Indeed, you can see quotations from Samuel Johnson at
www.samueljohnson.com/action.html. He died in 1784, and thus
even the latest copyright term extensions have failed to
keep his work locked up. Similar selections of quotations
from more recent, and thus still copyrighted, authors and
personalities would be possible but for a legalistic
''permissions thicket'' through which copyright holders must
be sought out simply to allow the quoting of a sentence or
two. Bringing the law into line with broad-based social
expectations will make remaining restrictions worthy of
respect and adherence.

It is precisely at this moment of uncertainty - when
publishers worry that their entire storehouses of text,
music, and video will be plundered, and individuals worry
that attempting to copy and paste a favorite song snippet
can result in a lawsuit or blocked Internet access - that
compromise ought to be found, and seemingly opposing
imperatives can turn out to be mutually reinforcing. 

Time for compromise 

In the early '80s the movie industry fought the very
existence of the VCR. (''The VCR is to the movie industry
what the Boston Strangler was to a woman alone,'' said Jack
Valenti, head of the Motion Picture Association of America.)
In 1984 the Supreme Court, by one vote, found VCRs not to be
illegal tools of copyright infringement, and even Valenti
now agrees that it has been a boon to profits through
rentals - even though consumers can tape shows, watch them
again and again, and even swap them with friends.

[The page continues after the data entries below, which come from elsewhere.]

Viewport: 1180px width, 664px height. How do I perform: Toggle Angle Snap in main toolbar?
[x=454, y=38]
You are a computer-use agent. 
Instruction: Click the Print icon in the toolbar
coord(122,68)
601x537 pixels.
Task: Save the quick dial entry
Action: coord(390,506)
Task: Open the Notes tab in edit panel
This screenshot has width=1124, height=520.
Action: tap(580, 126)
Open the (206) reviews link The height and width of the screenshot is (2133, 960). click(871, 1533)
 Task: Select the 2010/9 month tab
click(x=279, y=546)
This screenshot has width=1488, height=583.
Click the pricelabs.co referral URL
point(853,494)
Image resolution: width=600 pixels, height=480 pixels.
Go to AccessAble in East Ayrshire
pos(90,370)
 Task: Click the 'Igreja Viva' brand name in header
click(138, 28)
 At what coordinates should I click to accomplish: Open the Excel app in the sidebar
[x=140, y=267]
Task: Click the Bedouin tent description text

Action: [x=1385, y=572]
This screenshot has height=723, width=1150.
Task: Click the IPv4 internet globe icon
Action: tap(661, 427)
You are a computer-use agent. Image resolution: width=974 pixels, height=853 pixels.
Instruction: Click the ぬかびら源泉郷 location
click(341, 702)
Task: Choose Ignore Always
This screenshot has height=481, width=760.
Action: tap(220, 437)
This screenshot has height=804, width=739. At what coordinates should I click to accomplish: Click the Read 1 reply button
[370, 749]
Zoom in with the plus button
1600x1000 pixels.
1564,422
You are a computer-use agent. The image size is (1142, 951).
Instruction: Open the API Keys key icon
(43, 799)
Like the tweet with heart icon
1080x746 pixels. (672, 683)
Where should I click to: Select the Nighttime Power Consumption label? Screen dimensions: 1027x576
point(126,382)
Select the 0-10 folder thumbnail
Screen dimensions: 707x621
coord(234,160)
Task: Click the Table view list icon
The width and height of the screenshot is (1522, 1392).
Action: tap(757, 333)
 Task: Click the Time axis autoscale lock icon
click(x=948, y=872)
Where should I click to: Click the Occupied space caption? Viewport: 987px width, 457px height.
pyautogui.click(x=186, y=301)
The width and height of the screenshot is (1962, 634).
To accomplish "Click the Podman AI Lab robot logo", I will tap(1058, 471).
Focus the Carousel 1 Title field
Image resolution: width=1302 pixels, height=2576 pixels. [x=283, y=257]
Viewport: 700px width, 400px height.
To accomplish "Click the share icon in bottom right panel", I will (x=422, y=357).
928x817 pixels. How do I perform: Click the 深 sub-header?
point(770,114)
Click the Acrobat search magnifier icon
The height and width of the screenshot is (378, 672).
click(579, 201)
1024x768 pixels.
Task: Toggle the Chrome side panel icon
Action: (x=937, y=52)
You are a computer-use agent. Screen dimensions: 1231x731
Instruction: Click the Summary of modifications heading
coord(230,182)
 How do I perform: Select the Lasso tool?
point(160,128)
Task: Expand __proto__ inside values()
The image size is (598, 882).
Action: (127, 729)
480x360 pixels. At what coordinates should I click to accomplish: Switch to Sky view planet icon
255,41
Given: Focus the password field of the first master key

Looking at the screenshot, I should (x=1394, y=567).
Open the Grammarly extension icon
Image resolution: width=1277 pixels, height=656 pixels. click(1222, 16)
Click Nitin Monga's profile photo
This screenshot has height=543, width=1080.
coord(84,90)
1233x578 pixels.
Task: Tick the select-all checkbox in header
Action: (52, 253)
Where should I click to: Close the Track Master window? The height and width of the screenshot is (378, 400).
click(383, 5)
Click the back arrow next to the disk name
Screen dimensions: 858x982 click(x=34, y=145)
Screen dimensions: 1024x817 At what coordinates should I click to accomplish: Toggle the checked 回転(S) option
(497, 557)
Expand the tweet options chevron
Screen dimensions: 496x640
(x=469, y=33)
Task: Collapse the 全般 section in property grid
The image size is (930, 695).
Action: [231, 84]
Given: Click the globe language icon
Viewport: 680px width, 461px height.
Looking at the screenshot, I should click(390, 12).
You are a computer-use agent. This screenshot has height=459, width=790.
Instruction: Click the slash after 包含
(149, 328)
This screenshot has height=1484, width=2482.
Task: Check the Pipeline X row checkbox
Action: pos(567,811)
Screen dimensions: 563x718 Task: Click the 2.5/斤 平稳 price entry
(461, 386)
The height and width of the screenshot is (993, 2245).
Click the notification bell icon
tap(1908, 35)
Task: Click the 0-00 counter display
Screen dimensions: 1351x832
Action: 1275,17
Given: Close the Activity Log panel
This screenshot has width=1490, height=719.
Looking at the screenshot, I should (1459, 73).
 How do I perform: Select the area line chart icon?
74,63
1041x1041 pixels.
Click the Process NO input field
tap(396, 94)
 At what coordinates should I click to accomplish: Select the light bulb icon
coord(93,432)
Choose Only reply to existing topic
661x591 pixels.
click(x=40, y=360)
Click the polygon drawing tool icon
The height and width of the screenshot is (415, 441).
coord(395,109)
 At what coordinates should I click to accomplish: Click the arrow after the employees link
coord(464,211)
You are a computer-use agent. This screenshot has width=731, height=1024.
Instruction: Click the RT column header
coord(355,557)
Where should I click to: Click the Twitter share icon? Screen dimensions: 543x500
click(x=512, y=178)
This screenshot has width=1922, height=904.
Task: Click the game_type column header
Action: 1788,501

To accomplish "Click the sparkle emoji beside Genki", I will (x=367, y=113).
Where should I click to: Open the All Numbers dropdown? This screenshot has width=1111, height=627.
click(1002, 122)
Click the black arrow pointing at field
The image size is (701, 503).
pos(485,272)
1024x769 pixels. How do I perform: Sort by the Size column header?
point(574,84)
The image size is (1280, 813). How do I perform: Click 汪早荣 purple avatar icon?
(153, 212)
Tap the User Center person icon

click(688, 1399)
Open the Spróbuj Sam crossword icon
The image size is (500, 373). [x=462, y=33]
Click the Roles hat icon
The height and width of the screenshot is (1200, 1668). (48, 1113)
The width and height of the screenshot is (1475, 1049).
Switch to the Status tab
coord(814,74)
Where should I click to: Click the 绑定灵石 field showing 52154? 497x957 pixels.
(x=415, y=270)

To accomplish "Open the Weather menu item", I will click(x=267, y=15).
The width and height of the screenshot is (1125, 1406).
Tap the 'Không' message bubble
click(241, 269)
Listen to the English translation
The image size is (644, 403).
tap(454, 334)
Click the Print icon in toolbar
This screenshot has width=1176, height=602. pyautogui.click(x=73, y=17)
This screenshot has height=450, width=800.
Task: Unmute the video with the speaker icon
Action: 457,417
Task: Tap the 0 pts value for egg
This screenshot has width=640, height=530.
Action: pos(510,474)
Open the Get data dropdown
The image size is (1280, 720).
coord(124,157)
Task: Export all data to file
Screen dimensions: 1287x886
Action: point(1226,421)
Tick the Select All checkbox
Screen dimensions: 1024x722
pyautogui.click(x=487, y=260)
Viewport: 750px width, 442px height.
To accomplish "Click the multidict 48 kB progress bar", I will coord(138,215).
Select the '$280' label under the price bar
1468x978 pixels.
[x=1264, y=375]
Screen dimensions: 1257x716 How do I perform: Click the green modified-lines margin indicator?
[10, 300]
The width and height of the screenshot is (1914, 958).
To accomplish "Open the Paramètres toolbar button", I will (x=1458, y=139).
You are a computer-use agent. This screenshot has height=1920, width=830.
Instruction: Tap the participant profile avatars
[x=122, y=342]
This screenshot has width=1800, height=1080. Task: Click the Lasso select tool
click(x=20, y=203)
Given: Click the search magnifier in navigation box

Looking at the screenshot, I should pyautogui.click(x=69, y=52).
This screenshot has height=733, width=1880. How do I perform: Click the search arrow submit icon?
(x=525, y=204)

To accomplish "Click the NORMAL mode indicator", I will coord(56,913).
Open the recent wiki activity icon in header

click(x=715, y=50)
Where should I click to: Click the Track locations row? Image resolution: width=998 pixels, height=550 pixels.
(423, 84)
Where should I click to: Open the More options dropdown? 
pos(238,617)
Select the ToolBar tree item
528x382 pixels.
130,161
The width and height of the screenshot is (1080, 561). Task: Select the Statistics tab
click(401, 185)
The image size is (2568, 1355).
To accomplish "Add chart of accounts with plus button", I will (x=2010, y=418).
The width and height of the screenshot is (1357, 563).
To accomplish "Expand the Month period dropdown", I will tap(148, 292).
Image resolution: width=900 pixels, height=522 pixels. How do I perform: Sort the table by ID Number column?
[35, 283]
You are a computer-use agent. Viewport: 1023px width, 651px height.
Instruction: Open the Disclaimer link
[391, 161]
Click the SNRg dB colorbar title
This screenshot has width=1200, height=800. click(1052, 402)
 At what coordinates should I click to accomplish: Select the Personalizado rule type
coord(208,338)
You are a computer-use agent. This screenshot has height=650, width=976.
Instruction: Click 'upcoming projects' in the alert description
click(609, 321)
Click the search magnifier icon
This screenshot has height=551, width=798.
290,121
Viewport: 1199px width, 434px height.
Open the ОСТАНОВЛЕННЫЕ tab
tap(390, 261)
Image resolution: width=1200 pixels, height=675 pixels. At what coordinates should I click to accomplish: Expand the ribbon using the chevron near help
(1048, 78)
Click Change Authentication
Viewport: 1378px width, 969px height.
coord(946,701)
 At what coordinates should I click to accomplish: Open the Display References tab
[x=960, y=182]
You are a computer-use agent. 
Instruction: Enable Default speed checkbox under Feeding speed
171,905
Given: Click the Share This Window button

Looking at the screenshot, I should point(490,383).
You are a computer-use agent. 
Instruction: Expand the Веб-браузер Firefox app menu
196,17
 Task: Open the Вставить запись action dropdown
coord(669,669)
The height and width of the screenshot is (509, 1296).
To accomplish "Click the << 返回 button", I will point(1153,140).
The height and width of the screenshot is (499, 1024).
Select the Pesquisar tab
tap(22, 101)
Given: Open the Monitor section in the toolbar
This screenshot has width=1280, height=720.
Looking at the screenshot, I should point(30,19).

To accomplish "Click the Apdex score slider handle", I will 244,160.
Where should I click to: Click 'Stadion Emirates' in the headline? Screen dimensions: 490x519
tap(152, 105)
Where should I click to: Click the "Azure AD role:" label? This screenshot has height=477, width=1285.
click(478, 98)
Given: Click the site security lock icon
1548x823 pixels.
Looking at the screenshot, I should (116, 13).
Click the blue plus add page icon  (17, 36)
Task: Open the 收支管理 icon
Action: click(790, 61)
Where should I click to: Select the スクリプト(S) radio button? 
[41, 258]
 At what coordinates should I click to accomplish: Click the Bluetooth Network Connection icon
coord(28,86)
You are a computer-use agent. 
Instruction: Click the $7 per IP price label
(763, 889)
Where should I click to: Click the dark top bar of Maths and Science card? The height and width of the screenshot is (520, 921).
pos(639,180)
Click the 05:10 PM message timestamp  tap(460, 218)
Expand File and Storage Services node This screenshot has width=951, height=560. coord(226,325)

Let the Byzantine rules of copyright be curiosities, like
the Terrible Towel - rather than an imposition of
impenetrable and arbitrary do's and don'ts that increasingly
shackle and alienate an otherwise sympathetic public. As the
publishers gird for a battle in which they are at risk of
overreaching, the public must pay attention - and make it
clear, without begrudging rightful profits to artists and
publishers, that it's a bad idea to tighten control over
ideas and their expressions.

Freedom of trade must not trump freedom of mind.

Jonathan Zittrain is an assistant professor of law at
Harvard Law School, and a director of its Berkman Center for
Internet and Society.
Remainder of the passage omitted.